Finalmente, el altavoz anunció su parada. Se levantó, tomó su bolsa y se paró frente a la puerta. Con un suave rechinar, el tren llegó a la estación y dejó salir a sus pasajeros. Como siempre, bajaron un señor ya anciano, con la cara tan arrugada que no se le veían casi los ojos, junto con un perro tan anciano y arrugado como él. Frente a ellos, caminaba un hombre, vestido con su uniforme de barrendero, que empezaba el turno de noche en las calles de la ciudad. Aizawa lo recordaba de coincidir por las mañanas muy tempranas tomando ambos el mismo tren e, incluso, lo había visto durante sus patrullas. El señor solía trabajar en el parque, haciendo siempre la misma ruta y canturreando alguna canción pop al compás de la radio, que escuchaba por un solo auricular mientras barría con energía las hojas secas. La misma rutina de siempre.
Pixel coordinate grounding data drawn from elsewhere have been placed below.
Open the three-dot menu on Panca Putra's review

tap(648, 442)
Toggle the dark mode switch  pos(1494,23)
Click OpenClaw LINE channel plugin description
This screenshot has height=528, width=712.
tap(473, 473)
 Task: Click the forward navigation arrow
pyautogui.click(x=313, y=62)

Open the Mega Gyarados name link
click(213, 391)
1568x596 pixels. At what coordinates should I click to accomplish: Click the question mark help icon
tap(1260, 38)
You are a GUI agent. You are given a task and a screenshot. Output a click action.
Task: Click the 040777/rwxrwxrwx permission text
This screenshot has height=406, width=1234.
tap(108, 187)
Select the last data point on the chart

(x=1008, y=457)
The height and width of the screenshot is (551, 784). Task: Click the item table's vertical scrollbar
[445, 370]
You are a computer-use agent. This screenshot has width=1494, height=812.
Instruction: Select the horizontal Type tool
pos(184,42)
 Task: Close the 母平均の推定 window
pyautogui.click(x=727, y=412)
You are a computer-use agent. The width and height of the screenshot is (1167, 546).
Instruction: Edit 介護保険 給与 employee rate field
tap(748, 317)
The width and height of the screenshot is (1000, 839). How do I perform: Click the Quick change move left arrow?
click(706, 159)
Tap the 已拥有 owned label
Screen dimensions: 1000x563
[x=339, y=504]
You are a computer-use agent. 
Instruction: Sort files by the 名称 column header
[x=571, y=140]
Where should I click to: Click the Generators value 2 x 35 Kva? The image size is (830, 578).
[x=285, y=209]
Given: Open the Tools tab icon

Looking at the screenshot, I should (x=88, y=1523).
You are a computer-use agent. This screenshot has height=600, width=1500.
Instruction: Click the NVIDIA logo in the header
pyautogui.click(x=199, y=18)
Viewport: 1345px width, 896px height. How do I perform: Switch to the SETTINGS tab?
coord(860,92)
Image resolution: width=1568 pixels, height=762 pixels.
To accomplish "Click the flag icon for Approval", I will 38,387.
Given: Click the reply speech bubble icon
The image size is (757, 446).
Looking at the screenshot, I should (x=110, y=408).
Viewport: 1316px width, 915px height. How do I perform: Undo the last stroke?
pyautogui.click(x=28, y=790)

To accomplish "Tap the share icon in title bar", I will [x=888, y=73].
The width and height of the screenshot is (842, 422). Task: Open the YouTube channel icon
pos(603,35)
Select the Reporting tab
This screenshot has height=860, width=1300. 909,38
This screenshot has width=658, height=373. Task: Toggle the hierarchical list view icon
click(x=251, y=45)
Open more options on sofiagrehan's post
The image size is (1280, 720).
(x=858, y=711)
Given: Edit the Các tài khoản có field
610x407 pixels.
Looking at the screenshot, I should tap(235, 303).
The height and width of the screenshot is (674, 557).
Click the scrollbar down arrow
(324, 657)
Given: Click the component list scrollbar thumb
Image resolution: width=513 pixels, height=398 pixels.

Al salir de la estación, el aire húmedo y todavía cálido de la noche le golpeó la cara. Se apartó, irritado, la bufanda del cuello y echó a andar. Las farolas se acababan de encender y las calles estaban casi vacías, pues era una noche demasiado calurosa para soportarla entre el cemento y el asfalto. El propio Aizawa estaba deseando llegar solo para encender un poco el aire y notar algo de alivio. Aún así, el ruido de los coches circulando por la calzada era casi abrumador, aunque no tapaba el barullo del grupo que se acercaba a él. Eran varias personas jóvenes que iban en dirección de la zona de bares y discotecas, seguramente aprovechando el fin de semana para descansar y divertirse con sus amigos. Los esquivó con pesada agilidad. Al girar la siguiente esquina, vio su bloque de apartamentos a lo lejos y suspiró, pensando que todavía le quedaba un buen trecho y, al mismo tiempo, alegrándose de que no faltaba mucho para llegar.